• _What is needed_: Everything from the line containing "Click the 出库仓库:SZ-Store label" through the last line of the listing below should be returned exactly, except for pictures.

• _Records shown_:

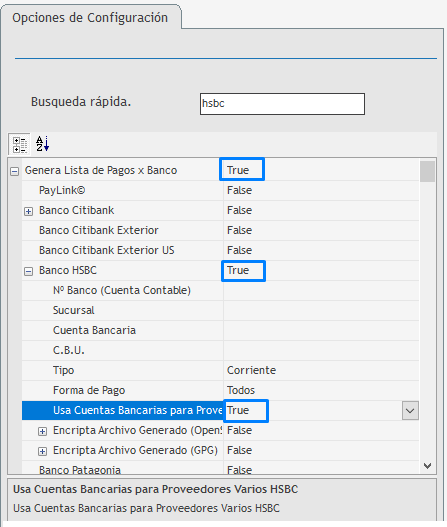Viewport: 447px width, 527px height.
Task: Expand Encripta Archivo Generado (OpenSSL) node
Action: (42, 431)
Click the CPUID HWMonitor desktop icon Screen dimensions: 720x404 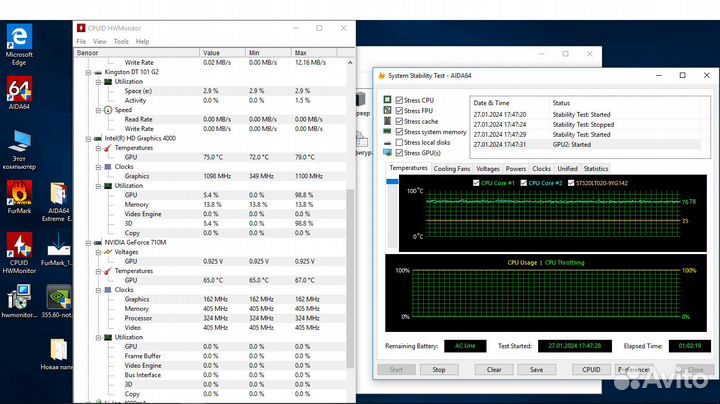point(19,246)
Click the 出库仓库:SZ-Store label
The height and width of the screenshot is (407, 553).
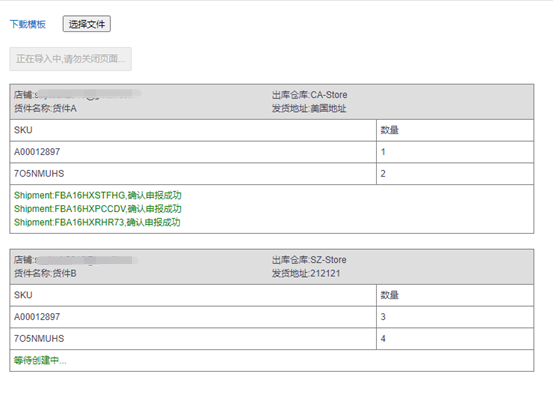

• _Result below_:
Click the 出库仓库:SZ-Store label
The height and width of the screenshot is (407, 553).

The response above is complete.